The Senate is empowered by Section 89 (1)(d) of the Constitution to issue a warrant to compel the attendance of the IGP since the excuses given by the IGP are not satisfactory to the Senate. Unfortunately, it is the same Nigeria Police Force headed by the IGP that has the duty under Section 89 (2) of the Constitution to enforce and execute the warrant. This is why the conduct of the IGP must be deprecated and viewed not just as a flagrant disregard for the rule of law, but a despicable attack on our nascent democracy.
I further submit that it is not within the powers of the IGP to determine whether the reasons proffered by the Senate for summoning him are within the scope of Section 88 of the Constitution. That is for the courts to determine. Only a court of competent jurisdiction can interpret or limit the constitutional powers of the Senate under Sections 88 and 89 of the Constitution. If the IGP genuinely believed that the Senate acted ultra vires by summoning him, he ought to have sought redress in court.
I am conversant with the decisions of the Court of Appeal in the cases of Senate of National Assembly v. Momoh (1983) 4 NCLR, 269 and Mallam Nasir Ahmed El-Rufai v. The House of Representatives, National Assembly of the Federal Republic of Nigeria & Ors. (2003) 46 WRN 70, where the appellate court pronounced on the limits of the investigative powers of the National Assembly under the Constitution. However, a case is only an authority for what it decides. The facts of those cases are not on all fours with the present case. If the Senate in their letter of invitation (summons) to the IGP had clearly indicated that the summons was for the IGP to explain the killings in the country and the manner Melaye was treated, the Senate is in order as those reasons are within the scope of the Constitution. The IGP is not a private citizen but a public officer.
Last month, the High Court of the Federal Capital Territory presided over by Justice Abba Bello Mohammed, dismissed a suit instituted by this same IGP, Ibrahim Idris, against the Senate when he was summoned over the damning allegations leveled against him by Senator Isa Misau. The Court upheld the powers of the Senate under Sections 88 and 89 of the Constitution to summon the IGP. The IGP is yet to honour that summons despite losing in court.
This same IGP has continued to flout the subsisting orders of two different courts of competent jurisdiction for him to unseal the office of the Peace Corps of Nigeria. We are dealing with an IGP who flouted the directive of the President and Commander-in-Chief for him to relocate to Benue State. The contemptuous conduct of the IGP towards the institution of the Senate is intolerable. This unbridled impunity by the Chief Law Enforcement Officer should not be allowed to stand.

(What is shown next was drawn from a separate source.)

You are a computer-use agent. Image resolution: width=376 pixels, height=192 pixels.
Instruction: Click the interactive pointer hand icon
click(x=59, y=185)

Let it be known that I am neither a fan of Senator Dino Melaye nor do I share in his political idiosyncrasy. I also have strong reservations about the present crop of members of the Senate and its leadership. However, we must never condone the destruction of our institutions. Senate President Bukola Saraki and Senator Dino Melaye will not be in the Senate forever. We should resist the temptation to play to the gallery by trivializing the offensive, unlawful and arrogant conduct of the IGP, Ibrahim Idris, simply because we disagree with the Senate leadership or membership.
This is about the survival of our nascent democracy.
Inibehe Effiong is a Lagos-based Legal Practitioner and Human Rights Activist.